KUALA LUMPUR (Jan 15): Affin Bank Bhd’s (KL:AFFIN) ambitious branch expansion plan is expected to keep its cost-to-income ratio (CIR) elevated for the next few years, according to CGS International, which is reiterating its ‘reduce’ recommendation on the bank.

In a research note on Wednesday, CGS said Affin plans to expand its branch network from 130 in 2024 to 146 by the end of this year, and to 180 by 2028, with the additions to be focused particularly in Penang, Johor, Sabah and Sarawak.

While the expansion is expected to lead to stronger loan and fee income growth in the longer term, the bank will have to bear additional recurring operating expenses before realising substantial new revenue.

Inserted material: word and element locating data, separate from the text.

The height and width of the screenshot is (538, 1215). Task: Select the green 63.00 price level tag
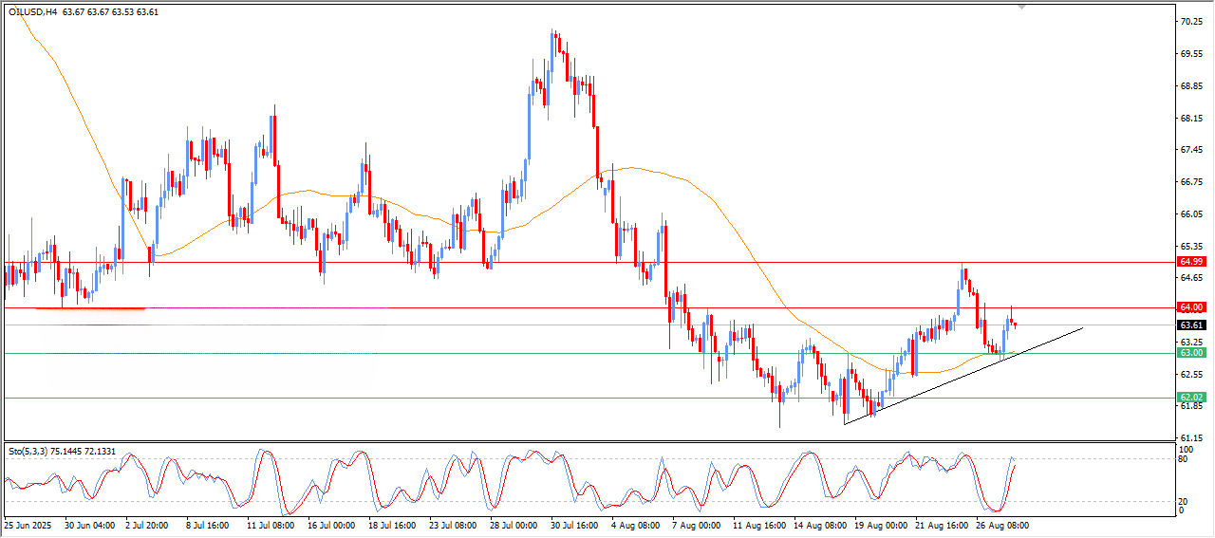coord(1191,353)

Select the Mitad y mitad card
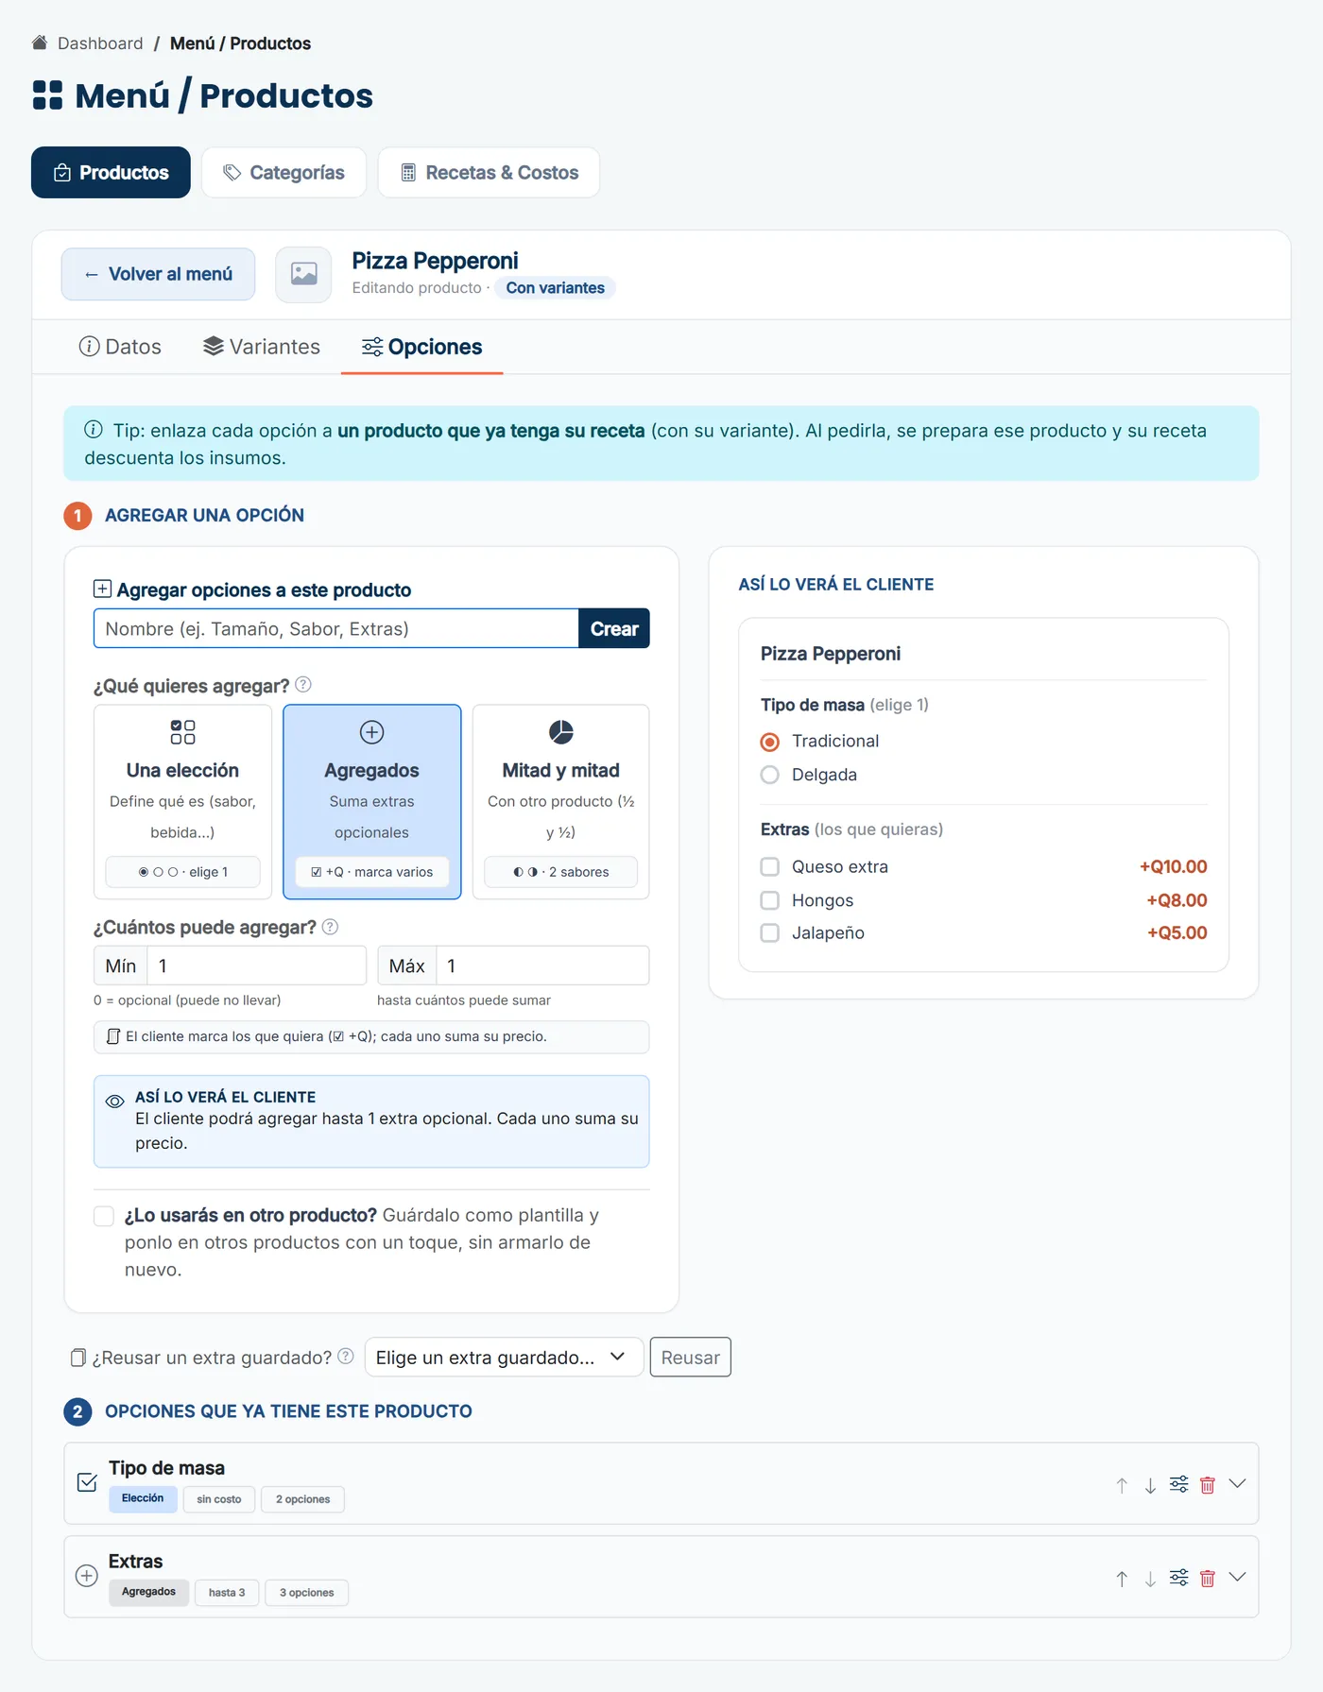tap(560, 801)
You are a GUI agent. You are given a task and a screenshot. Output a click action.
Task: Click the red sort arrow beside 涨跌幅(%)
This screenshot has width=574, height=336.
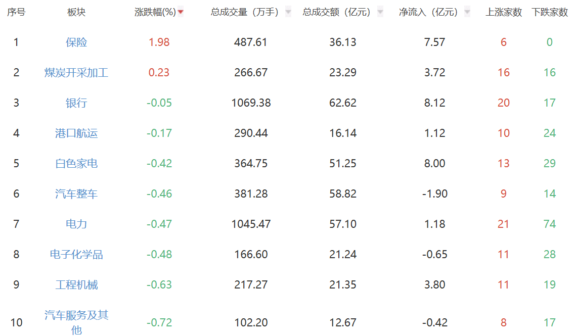[x=181, y=12]
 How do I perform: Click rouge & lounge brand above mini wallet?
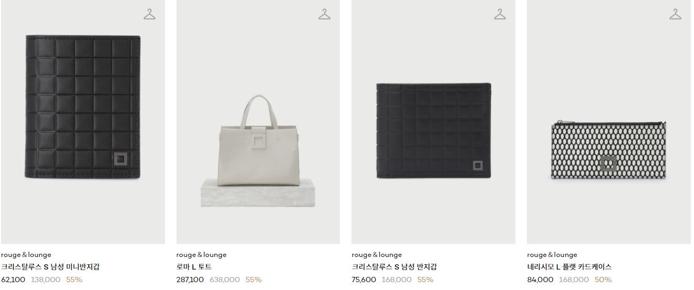[26, 255]
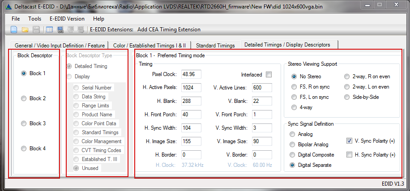410x191 pixels.
Task: Open a file with the folder icon
Action: (x=25, y=30)
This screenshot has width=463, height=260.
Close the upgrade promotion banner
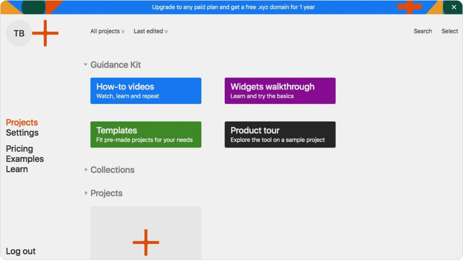[453, 7]
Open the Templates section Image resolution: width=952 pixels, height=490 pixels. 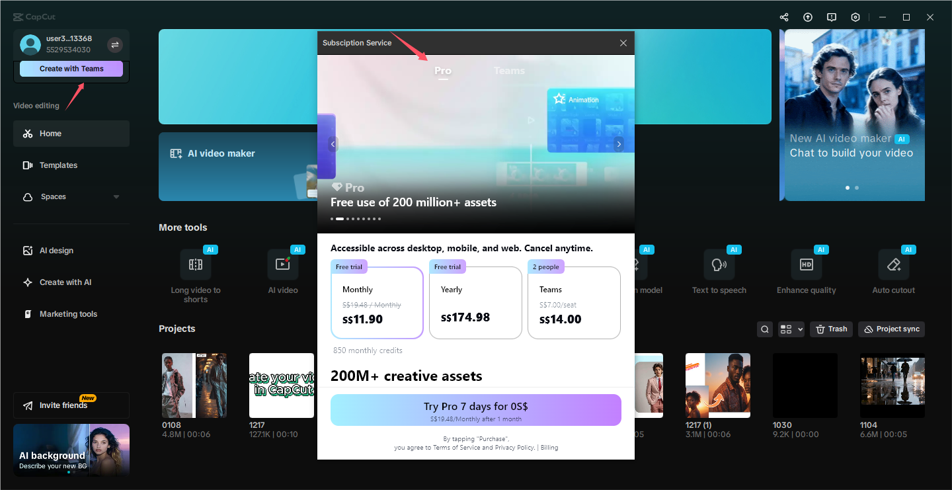[x=59, y=165]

“With this, we estimate its CIR could remain elevated, at above 60% to 70% in the next two to three years, higher than the sector average of around 45% to 50% over the same period. We project its CIR to stay high at 65% to 68% in the financial year ended Dec 31, 2024 (FY2024)-FY2026, although this would be an improvement from the 71.6% recorded in FY2023,” said CGS.

It also noted that Affin has set aggressive financial targets for FY2028, including a pre-tax profit of RM1.8 billion (a 37% compound annual growth rate from FY2024 to FY2028), and a return on equity (ROE) of 12%, triple the 4% that the bank achieved in FY2023.